The regulatory laws do not provide for any flexibility for speedy and effective response
to changing circumstances. Since a regulator facilitates the process of transition from
the monopolistic market to a competitive economy, its form, functions, and scope
cannot be static. It is possible that as services are unbundled and competition

increases, certain areas presently regulated may at some future date call for no
regulation. For example, in the power sector it is possible that at some stage
generation or distribution may not require tariff regulation. Secondly, as an economy
matures and becomes sophisticated, the approach to regulation may have to change.
The traditional practice of regulating the rate of return of the utilities is already
undergoing a change with concepts like performance-based regulation or marginal cost
approach being introduced. Technological advances may also alter the boundaries of
regulation, a possibility that is looming large with telecommunications and broadcasting
beginning to use the same pathways. Ideally, therefore, there should be some provision
in the laws or mechanisms to ensure that the scope and nature of regulation is
continuously under review.
India has had robust economic growth since 1991 when the government reversed its
socialist-inspired policy of a large public sector with extensive controls on the private
sector and began to liberalize the economy. Liberalization has proceeded in fits and
starts since then, mainly due to political pressures, but the economy has responded
well by posting strong growth in many sectors. A 2003 report by Goldman Sachs
predicts that India's economy would be the third largest by 2050.
With a GDP of $550 billion ($2.66 trillion at PPP) India has the world's 12th largest
economy in US dollar terms and the 4th largest in PPP terms. However, the large
population means that per capita income is quite low. In 2002 the World Bank ranked
India 145th in PPP per capita income and 159th in real terms, among 208 countries.

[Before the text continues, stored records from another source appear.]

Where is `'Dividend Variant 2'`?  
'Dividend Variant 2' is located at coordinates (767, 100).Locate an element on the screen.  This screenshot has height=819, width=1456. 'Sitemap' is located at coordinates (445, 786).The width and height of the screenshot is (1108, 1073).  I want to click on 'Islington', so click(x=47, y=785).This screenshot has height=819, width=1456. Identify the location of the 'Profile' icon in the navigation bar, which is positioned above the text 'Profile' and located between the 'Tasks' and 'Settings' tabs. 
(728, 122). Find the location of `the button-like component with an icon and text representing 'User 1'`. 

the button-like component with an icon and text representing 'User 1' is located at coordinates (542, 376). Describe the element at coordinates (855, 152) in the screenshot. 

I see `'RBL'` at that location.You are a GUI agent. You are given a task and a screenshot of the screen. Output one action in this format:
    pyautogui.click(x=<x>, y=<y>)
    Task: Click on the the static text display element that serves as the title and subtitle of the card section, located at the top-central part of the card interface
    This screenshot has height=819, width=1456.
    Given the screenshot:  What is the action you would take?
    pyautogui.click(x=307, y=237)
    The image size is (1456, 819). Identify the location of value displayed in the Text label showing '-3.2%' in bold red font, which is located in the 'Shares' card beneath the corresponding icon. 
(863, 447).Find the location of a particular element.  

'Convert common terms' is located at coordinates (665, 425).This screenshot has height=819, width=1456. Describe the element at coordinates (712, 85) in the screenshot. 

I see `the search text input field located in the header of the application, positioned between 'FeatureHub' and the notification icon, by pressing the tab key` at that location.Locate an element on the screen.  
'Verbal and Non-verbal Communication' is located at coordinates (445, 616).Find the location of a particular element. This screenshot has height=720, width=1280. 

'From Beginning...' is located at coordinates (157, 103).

About 60% of the population depends directly on agriculture. Industry and services
sectors are growing in importance and account for 25% and 50% of GDP, respectively,
while agriculture contributes about 25.6% of GDP. More than 25% of the population live
below the poverty line, but a large and growing middle class of 300 million has
disposable income for consumer goods.
India embarked on a series of economic reforms in 1991 in reaction to a severe foreign
exchange crisis. Those reforms have included liberalized foreign investment and
exchange regimes, significant reductions in tariffs and other trade barriers, reform and
modernization of the financial sector, and significant adjustments in government
monetary and fiscal policies.
The reform process has had some very beneficial effects on the Indian economy,
including higher growth rates, lower inflation, and significant increases in foreign
investment. Real GDP growth was 4.3% in 2002-03, mainly due to a severe drought.
Growth in 2003-2004 is expected to be above 6%. Foreign portfolio and direct
investment flows have risen significantly since reforms began in 1991 and have
contributed to healthy foreign currency reserves ($85 billion in August 2003) and a
moderate current account deficit of about 1% (2002-03). India's economic growth is
constrained, however, by inadequate infrastructure, cumbersome bureaucratic

procedures, and high real interest rates. India will have to address these constraints in
formulating its economic policies and by pursuing the second generation reforms to
maintain recent trends in economic growth.